Problem details | Carry over every entry exactly as it appears in the records.

Records for this exercise |
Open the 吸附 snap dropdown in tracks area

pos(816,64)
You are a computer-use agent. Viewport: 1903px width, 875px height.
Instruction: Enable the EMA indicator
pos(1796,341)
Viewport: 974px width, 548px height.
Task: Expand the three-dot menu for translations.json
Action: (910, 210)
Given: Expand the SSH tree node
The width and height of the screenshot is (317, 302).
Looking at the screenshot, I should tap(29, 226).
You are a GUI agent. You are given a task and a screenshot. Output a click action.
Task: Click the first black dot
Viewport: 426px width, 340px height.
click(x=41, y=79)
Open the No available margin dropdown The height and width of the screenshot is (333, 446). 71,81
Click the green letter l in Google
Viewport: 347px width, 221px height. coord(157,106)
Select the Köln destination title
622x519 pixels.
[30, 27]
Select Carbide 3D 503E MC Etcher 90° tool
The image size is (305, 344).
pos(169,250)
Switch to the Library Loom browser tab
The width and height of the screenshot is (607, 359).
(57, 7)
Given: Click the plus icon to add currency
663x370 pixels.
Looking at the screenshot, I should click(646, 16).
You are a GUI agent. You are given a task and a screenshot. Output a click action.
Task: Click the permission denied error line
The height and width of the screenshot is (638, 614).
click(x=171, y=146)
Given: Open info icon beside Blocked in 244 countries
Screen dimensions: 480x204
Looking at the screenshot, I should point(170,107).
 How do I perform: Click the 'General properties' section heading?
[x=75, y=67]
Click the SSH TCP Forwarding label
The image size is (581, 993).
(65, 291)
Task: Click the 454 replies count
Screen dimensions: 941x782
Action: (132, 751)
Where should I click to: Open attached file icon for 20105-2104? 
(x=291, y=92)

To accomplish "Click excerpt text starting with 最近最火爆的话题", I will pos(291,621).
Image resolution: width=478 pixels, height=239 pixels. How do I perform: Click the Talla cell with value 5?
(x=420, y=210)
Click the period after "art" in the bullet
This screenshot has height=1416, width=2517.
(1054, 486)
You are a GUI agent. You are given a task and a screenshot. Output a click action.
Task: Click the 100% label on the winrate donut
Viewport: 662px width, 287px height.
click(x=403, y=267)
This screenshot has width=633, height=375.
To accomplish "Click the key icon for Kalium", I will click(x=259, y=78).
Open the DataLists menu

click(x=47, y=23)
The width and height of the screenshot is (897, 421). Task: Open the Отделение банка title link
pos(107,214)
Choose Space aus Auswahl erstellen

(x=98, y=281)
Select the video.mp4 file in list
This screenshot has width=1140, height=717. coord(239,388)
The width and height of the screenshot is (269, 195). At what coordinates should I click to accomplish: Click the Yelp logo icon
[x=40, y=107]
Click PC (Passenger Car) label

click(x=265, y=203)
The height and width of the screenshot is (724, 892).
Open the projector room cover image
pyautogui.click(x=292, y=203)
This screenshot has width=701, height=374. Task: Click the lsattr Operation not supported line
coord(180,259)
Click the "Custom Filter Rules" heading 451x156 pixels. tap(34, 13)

Exercise result |
Open the 吸附 snap dropdown in tracks area

pos(816,64)
You are a computer-use agent. Viewport: 1903px width, 875px height.
Instruction: Enable the EMA indicator
pos(1796,341)
Viewport: 974px width, 548px height.
Task: Expand the three-dot menu for translations.json
Action: (910, 210)
Given: Expand the SSH tree node
The width and height of the screenshot is (317, 302).
Looking at the screenshot, I should tap(29, 226).
You are a GUI agent. You are given a task and a screenshot. Output a click action.
Task: Click the first black dot
Viewport: 426px width, 340px height.
click(x=41, y=79)
Open the No available margin dropdown The height and width of the screenshot is (333, 446). 71,81
Click the green letter l in Google
Viewport: 347px width, 221px height. coord(157,106)
Select the Köln destination title
622x519 pixels.
[30, 27]
Select Carbide 3D 503E MC Etcher 90° tool
The image size is (305, 344).
pos(169,250)
Switch to the Library Loom browser tab
The width and height of the screenshot is (607, 359).
(57, 7)
Given: Click the plus icon to add currency
663x370 pixels.
Looking at the screenshot, I should click(646, 16).
You are a GUI agent. You are given a task and a screenshot. Output a click action.
Task: Click the permission denied error line
The height and width of the screenshot is (638, 614).
click(x=171, y=146)
Given: Open info icon beside Blocked in 244 countries
Screen dimensions: 480x204
Looking at the screenshot, I should point(170,107).
 How do I perform: Click the 'General properties' section heading?
[x=75, y=67]
Click the SSH TCP Forwarding label
The image size is (581, 993).
(65, 291)
Task: Click the 454 replies count
Screen dimensions: 941x782
Action: (132, 751)
Where should I click to: Open attached file icon for 20105-2104? 
(x=291, y=92)

To accomplish "Click excerpt text starting with 最近最火爆的话题", I will pos(291,621).
Image resolution: width=478 pixels, height=239 pixels. How do I perform: Click the Talla cell with value 5?
(x=420, y=210)
Click the period after "art" in the bullet
This screenshot has height=1416, width=2517.
(1054, 486)
You are a GUI agent. You are given a task and a screenshot. Output a click action.
Task: Click the 100% label on the winrate donut
Viewport: 662px width, 287px height.
click(x=403, y=267)
This screenshot has width=633, height=375.
To accomplish "Click the key icon for Kalium", I will click(x=259, y=78).
Open the DataLists menu

click(x=47, y=23)
The width and height of the screenshot is (897, 421). Task: Open the Отделение банка title link
pos(107,214)
Choose Space aus Auswahl erstellen

(x=98, y=281)
Select the video.mp4 file in list
This screenshot has width=1140, height=717. coord(239,388)
The width and height of the screenshot is (269, 195). At what coordinates should I click to accomplish: Click the Yelp logo icon
[x=40, y=107]
Click PC (Passenger Car) label

click(x=265, y=203)
The height and width of the screenshot is (724, 892).
Open the projector room cover image
pyautogui.click(x=292, y=203)
This screenshot has width=701, height=374. Task: Click the lsattr Operation not supported line
coord(180,259)
Click the "Custom Filter Rules" heading 451x156 pixels. tap(34, 13)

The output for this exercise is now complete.